(Task) Leave out the images and output the records word for word.

(Task material)
━━━━━━

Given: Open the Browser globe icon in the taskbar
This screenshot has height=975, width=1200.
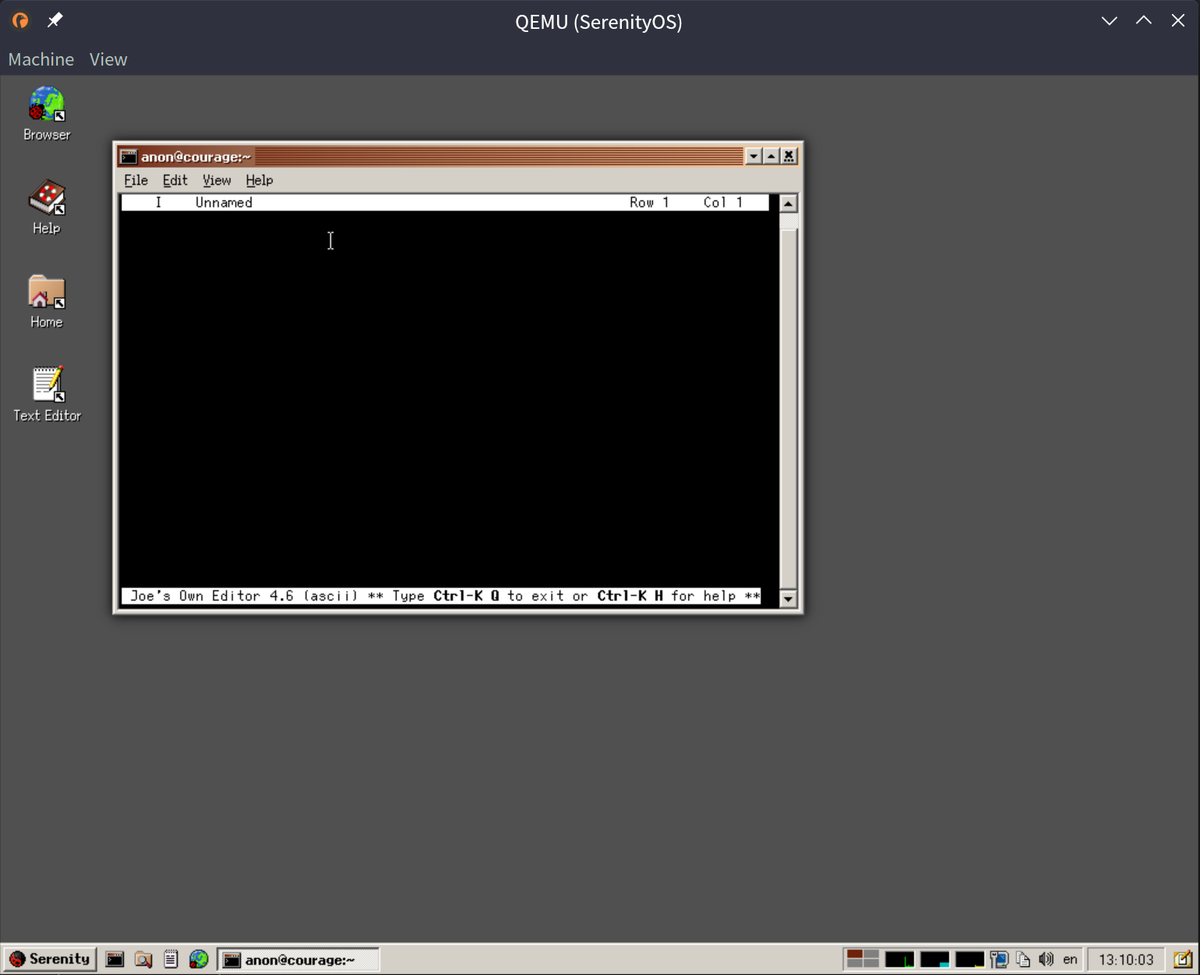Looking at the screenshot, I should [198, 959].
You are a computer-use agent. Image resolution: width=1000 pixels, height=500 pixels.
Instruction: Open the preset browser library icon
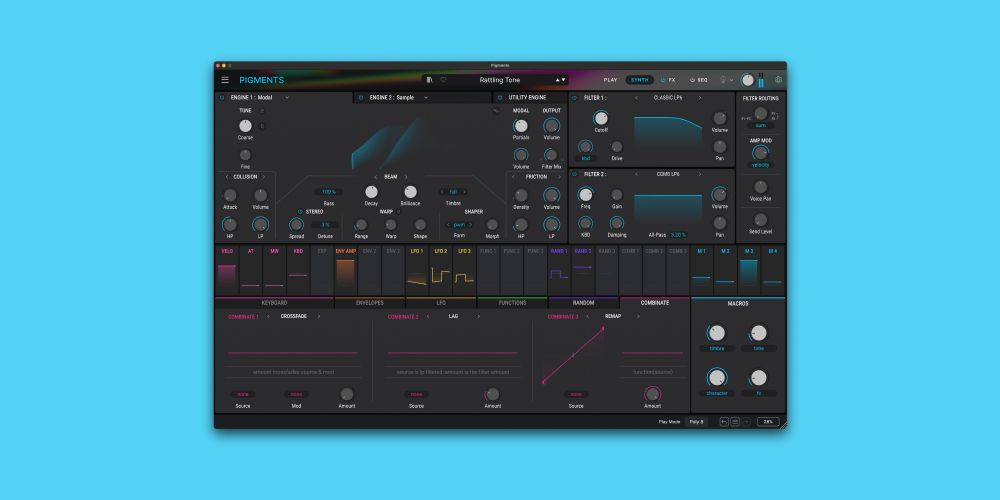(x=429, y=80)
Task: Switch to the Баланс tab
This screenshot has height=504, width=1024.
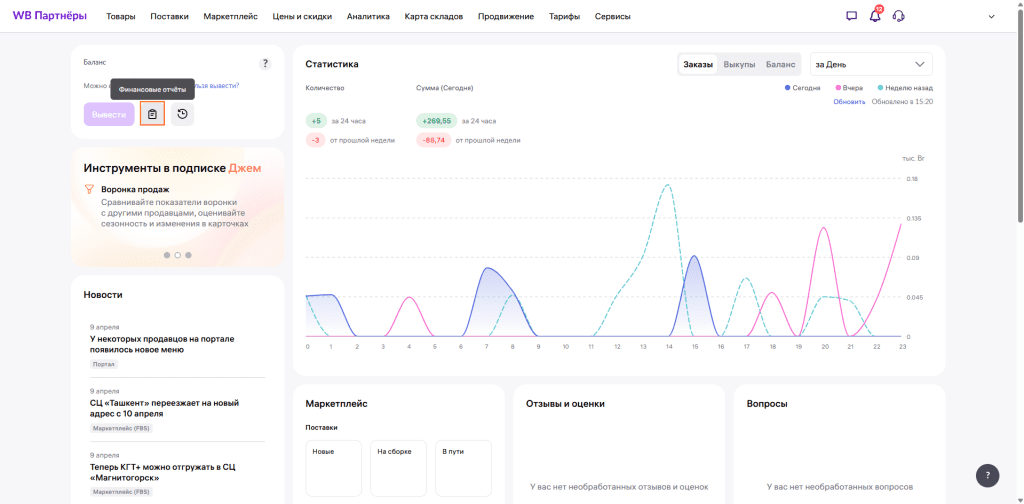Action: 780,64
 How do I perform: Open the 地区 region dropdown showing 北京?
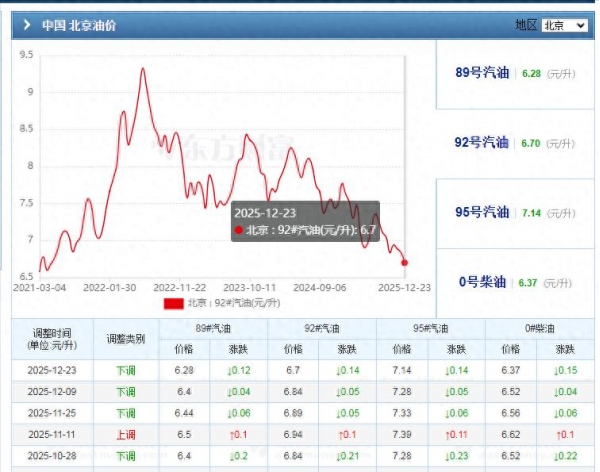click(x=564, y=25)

━━━━━━

(Result for this task)
Given: Open the Browser globe icon in the taskbar
This screenshot has height=975, width=1200.
Looking at the screenshot, I should [198, 959].
You are a computer-use agent. Image resolution: width=1000 pixels, height=500 pixels.
Instruction: Open the preset browser library icon
(x=429, y=80)
Task: Switch to the Баланс tab
This screenshot has height=504, width=1024.
Action: 780,64
 How do I perform: Open the 地区 region dropdown showing 北京?
click(x=564, y=25)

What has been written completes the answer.